Input material: Begin
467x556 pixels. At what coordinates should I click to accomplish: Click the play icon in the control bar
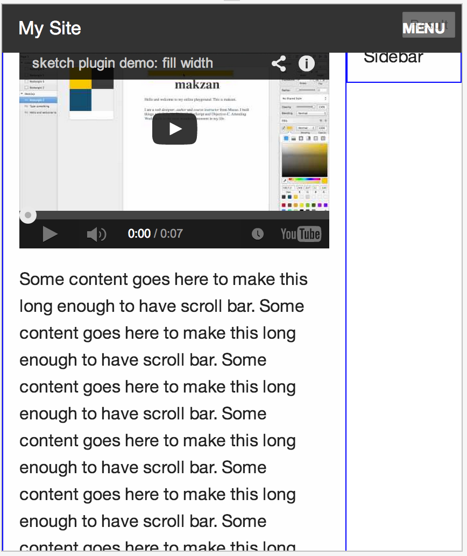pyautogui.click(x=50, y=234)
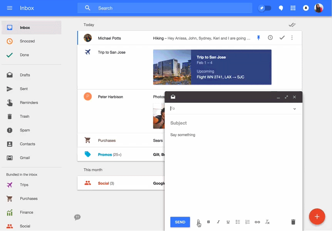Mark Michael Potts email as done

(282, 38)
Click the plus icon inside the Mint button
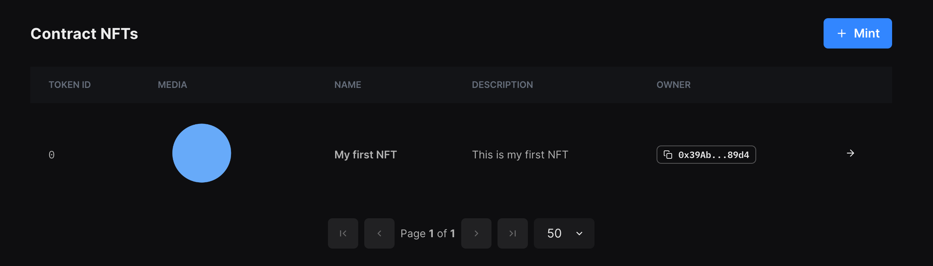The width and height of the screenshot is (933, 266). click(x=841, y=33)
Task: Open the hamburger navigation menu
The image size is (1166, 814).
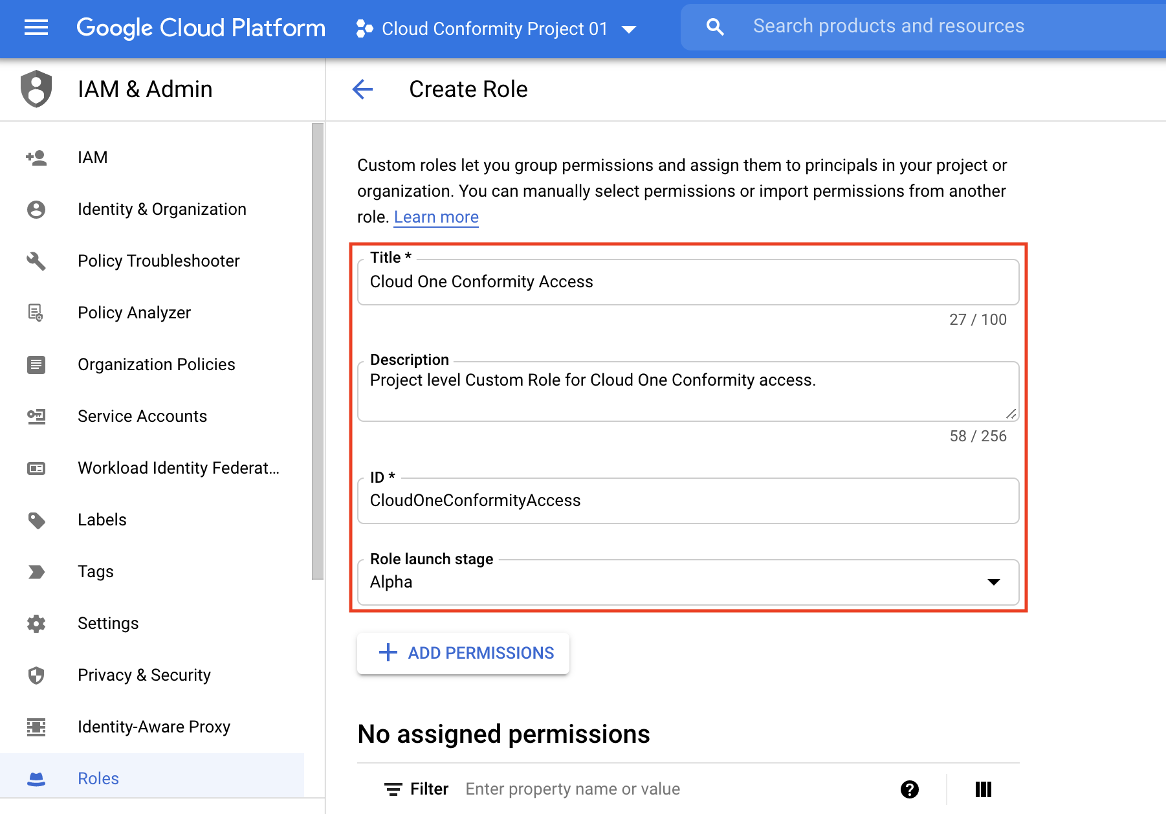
Input material: End
Input material: Begin
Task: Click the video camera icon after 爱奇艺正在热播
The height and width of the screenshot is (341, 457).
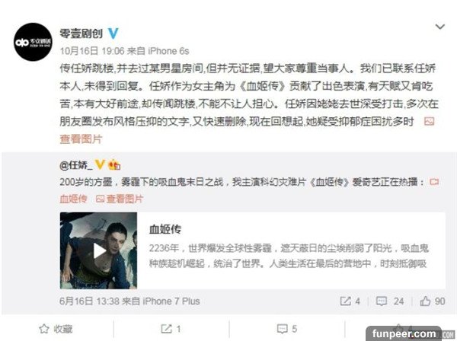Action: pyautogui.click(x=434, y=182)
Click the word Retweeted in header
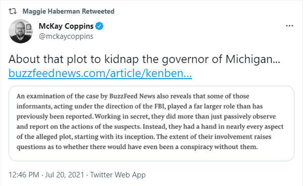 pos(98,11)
Input material: End
» **Your assignment**:
Exact duplication is required for the lines above, from the line that contains "Task: Open the hamburger navigation menu" to the line that contains "The image size is (1166, 814).", inclusive; omit all others.

» **Answer to the exercise**:
Task: Open the hamburger navigation menu
The image size is (1166, 814).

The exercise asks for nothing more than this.